A Small Circus
Page 36
Three minutes later, the telephone goes in the editorial offices of the Chronicle.
‘This is Manzow. I want to talk to Herr Stuff.—Stuff, is that you? You son of a bitch, you let Gareis know that I gave you the letter from the district president. You are the biggest bastard in the whole of Altholm.—Shut up. I don’t care what you do. I’m going to sue you for blackmail, you yellow journalist! I will talk to Gebhardt, I will complain about you to him. From this day forth, you’re finished in Altholm! You low-down bastard, you.—Shut up, I tell you. I’m not talking to you any more. Bye!’

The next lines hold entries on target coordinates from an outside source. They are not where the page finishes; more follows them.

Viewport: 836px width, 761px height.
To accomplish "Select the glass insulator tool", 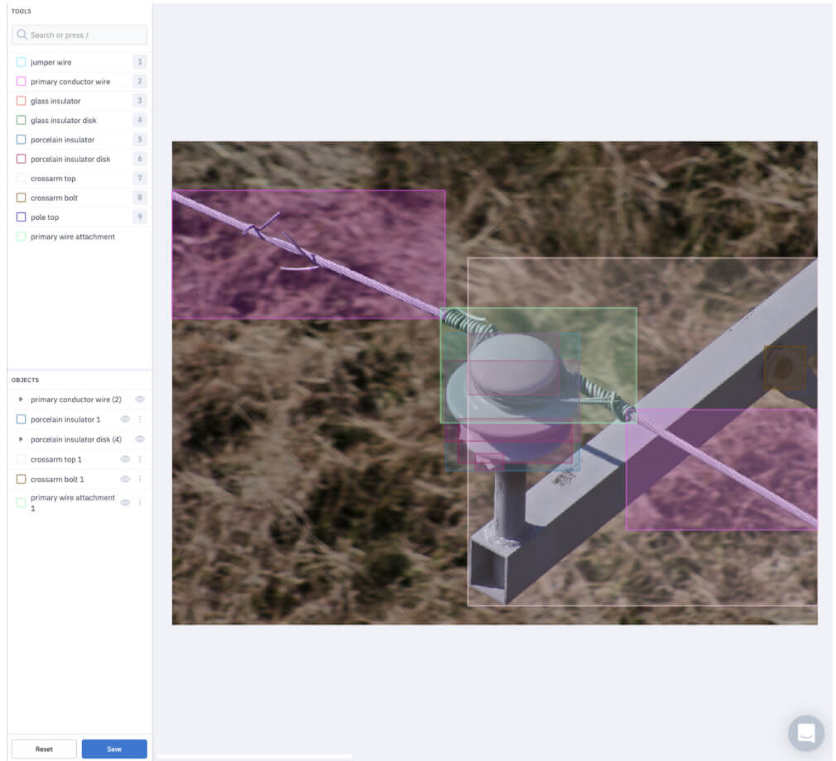I will [55, 101].
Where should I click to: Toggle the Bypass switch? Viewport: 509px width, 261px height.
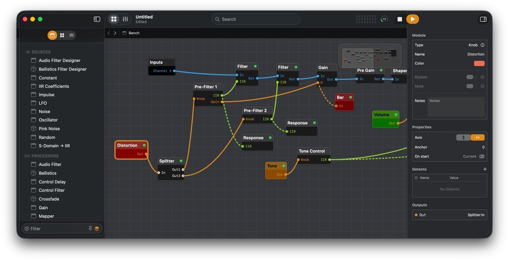(470, 77)
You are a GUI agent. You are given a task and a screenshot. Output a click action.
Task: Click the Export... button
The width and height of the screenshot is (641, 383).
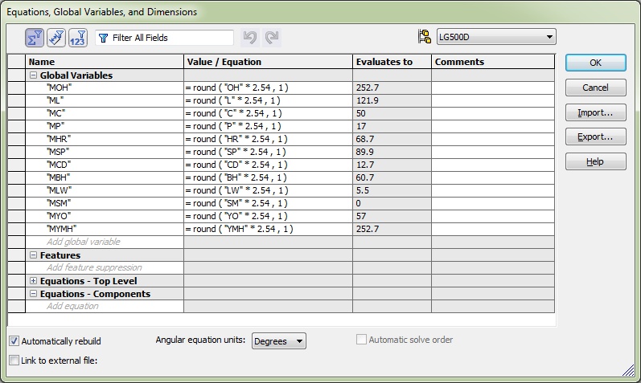click(x=596, y=136)
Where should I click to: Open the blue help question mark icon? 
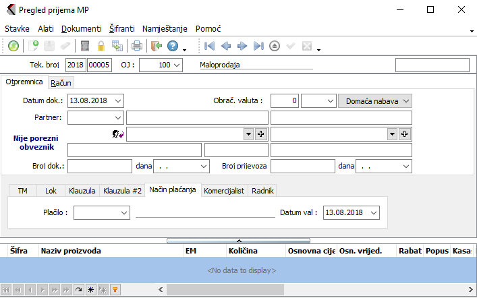[x=173, y=47]
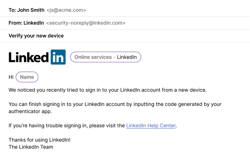Click the "We noticed you recently tried" sentence
The width and height of the screenshot is (250, 156).
coord(108,90)
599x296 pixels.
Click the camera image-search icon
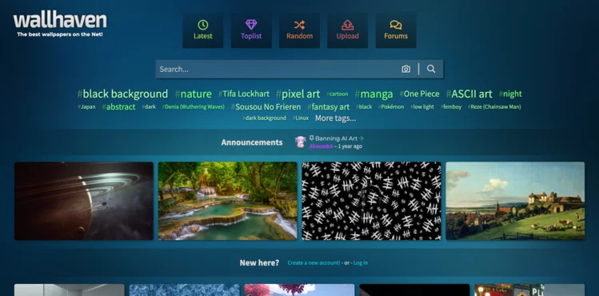click(x=405, y=69)
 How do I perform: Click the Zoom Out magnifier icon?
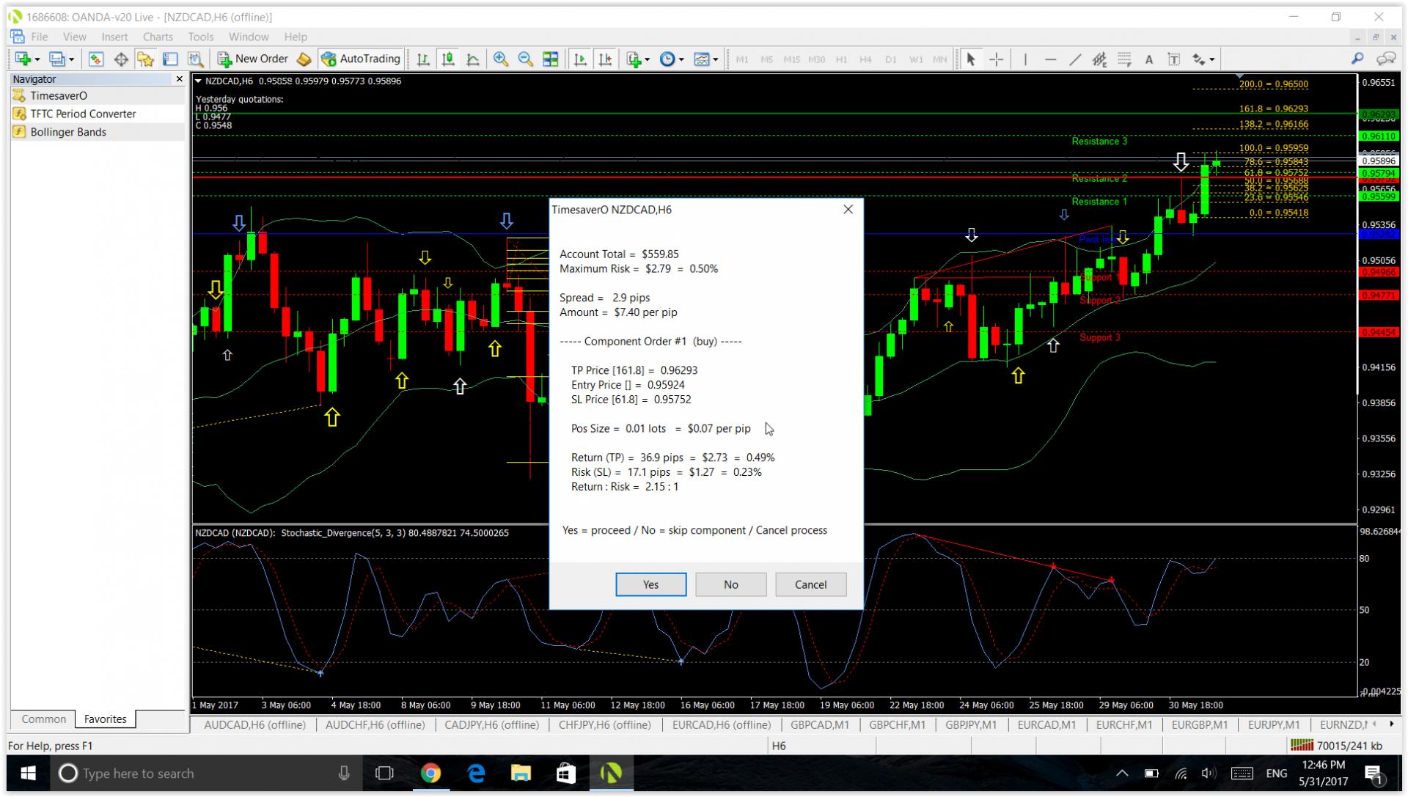525,59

Two minutes later, the phone goes at the News.
‘This is Stuff. Get me Gebhardt, please.—Herr Gebhardt?—Yes, Herr Gebhardt, Manzow’s just called me. Somebody or other told Gareis that Manzow was the source of the letter.—Yes, the letter in question.—No, I haven’t mentioned it to anyone.—No, definitely not.—No, I have not blabbed. I haven’t drunk a drop in ten days.—Trouble? I wouldn’t make trouble for myself.—Exactly, I must have been spied on. There must be a spy in the office.—No, no, I’m sure the telephone’s safe. But if you could call Gareis? Someone has to stop Manzow from creating too much havoc.—You know, havoc. Herr Gebhardt, there’s havoc being created all the time. It’s hard to know what he’ll try and do.—Yes, I think that would be best.—Yes. Thank you. Good evening to you, Herr Gebhardt.’
Ten minutes later, the phone rings at Mayor Gareis’s.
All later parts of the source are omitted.